La Cour administrative d’appel de Lyon, par une décision du 25 mars 2025, précise les conditions de formation d’un permis d’aménager tacite et l’étendue du contrôle préfectoral. Un administré sollicite un permis pour créer un lotissement de quatre lots, mais se heurte au refus du maire après un avis défavorable du préfet. Le tribunal administratif de Lyon rejette la demande d’annulation de cet arrêté le 7 mai 2024, conduisant le pétitionnaire à interjeter appel devant la juridiction supérieure. La requérante soutient qu’un permis tacite est né en raison de l’illégalité d’une demande de pièces complémentaires, tout en contestant l’erreur d’appréciation des services étatiques. La cour doit déterminer si l’exigence d’une pièce relative au traitement des eaux pluviales interrompt le délai d’instruction et si l’avis conforme lie l’autorité municipale. L’examen de la régularité de l’instruction du dossier d’urbanisme précédera l’analyse du bien-fondé du refus opposé au regard des règles du règlement national d’urbanisme.
I. La cristallisation de la régularité de l’instruction par l’exigence de complétude du dossier
A. L’interruption légitime du délai d’instruction par la demande d’une pièce nécessaire
L’administration dispose d’un mois pour inviter le demandeur à compléter son dossier en indiquant de façon exhaustive les pièces manquantes sous peine de rejet tacite. En l’espèce, la commune a sollicité la production de la pièce relative au programme des travaux afin de préciser les modalités de gestion des eaux pluviales. La cour rappelle que « le délai d’instruction n’est ni interrompu, ni modifié par une demande, illégale, tendant à compléter le dossier » par une pièce non prévue réglementairement. Toutefois, les juges considèrent que le détail des ouvrages à réaliser pour la collecte des déchets et des eaux fait partie des éléments légalement exigibles. Cette demande de précision technique répond aux exigences du code de l’urbanisme et permet à l’autorité compétente de reporter valablement le point de départ du délai.

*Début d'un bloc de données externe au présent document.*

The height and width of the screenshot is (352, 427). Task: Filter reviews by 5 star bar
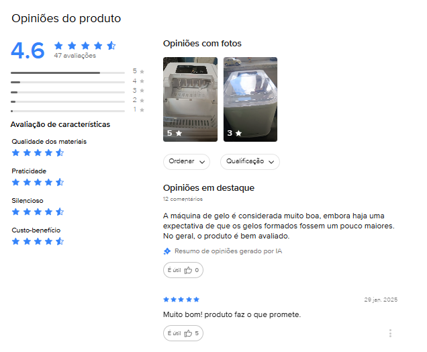tap(77, 73)
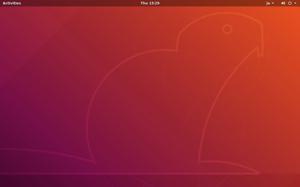Click the volume speaker icon
Viewport: 300px width, 187px height.
pos(283,3)
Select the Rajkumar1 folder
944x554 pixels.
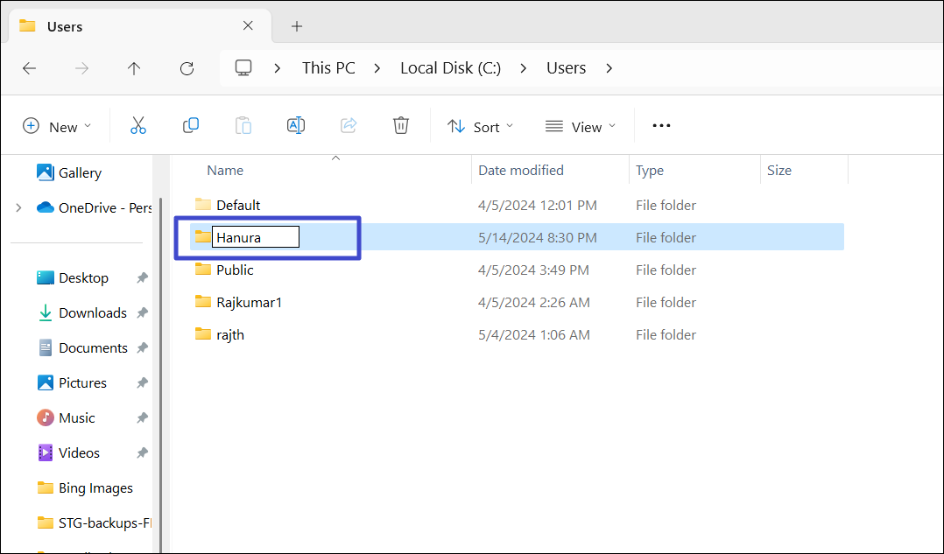point(249,303)

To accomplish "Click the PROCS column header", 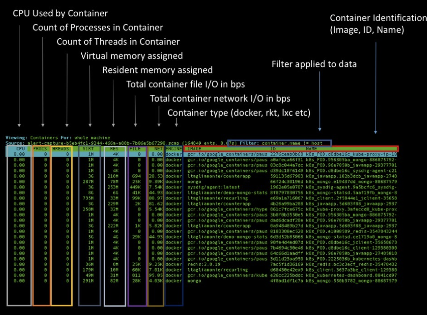I will (40, 149).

B. L’absence de naissance d’un permis d’aménager tacite au profit du pétitionnaire
La production tardive des éléments demandés fixe le début du délai d’instruction à la date de réception du dossier complet par les services de la mairie. La requérante prétendait être titulaire d’une autorisation tacite, mais la cour écarte ce moyen en constatant que le délai de quatre mois n’était pas expiré. « Aucun permis tacite n’est né en ce que la pièce complémentaire demandée faisait partie des éléments exigés » par les dispositions applicables au contenu de la demande. La régularité de cette phase d’instruction confirme que l’administration n’a pas rapporté illégalement une décision créatrice de droits qui ne s’était jamais formée. Cette validation procédurale permet alors aux juges d’apprécier la légalité interne du refus de permis d’aménager fondé sur l’avis des services de l’État.
II. L’encadrement impératif de l’urbanisation en territoire dépourvu de document local
A. La validité de l’avis conforme défavorable fondé sur la lutte contre l’étalement urbain
En l’absence de plan local d’urbanisme, le maire doit recueillir l’avis conforme du préfet pour statuer sur les demandes d’autorisation d’occupation du sol. L’autorité préfectorale a estimé que le projet, « situé en limite d’un espace urbanisé, entraînerait un étalement urbain interdit » par les dispositions du règlement national d’urbanisme. La cour valide cette analyse en soulignant que le terrain d’assiette est situé dans un espace naturel dont l’urbanisation favoriserait une dispersion incompatible avec les milieux environnants. Les juges confirment que le projet méconnaît les principes de continuité de l’urbanisation prévus par le code de l’urbanisme pour préserver les zones rurales. La conformité de cet avis aux règles de fond justifie ainsi l’opposition manifestée par l’administration aux ambitions de la propriétaire du terrain.
B. La situation de compétence liée de l’autorité municipale pour opposer le refus
Dès lors que l’avis conforme du représentant de l’État est défavorable, le maire ne dispose d’aucune marge de manœuvre pour délivrer l’autorisation sollicitée par l’administré. La cour affirme que « le maire avait compétence liée pour refuser le permis d’aménager » en raison du caractère impératif de l’avis rendu par le préfet. Par conséquent, les moyens dirigés contre les autres motifs du refus deviennent inopérants puisque l’autorité municipale était tenue d’adopter la décision contestée par la requérante. Cette solution illustre la rigueur du contrôle exercé sur l’urbanisation dispersée dans les communes qui ne sont pas couvertes par un document d’urbanisme propre. La décision de la cour administrative d’appel de Lyon confirme ainsi le jugement de première instance et rejette l’ensemble des conclusions indemnitaires et d’injonction.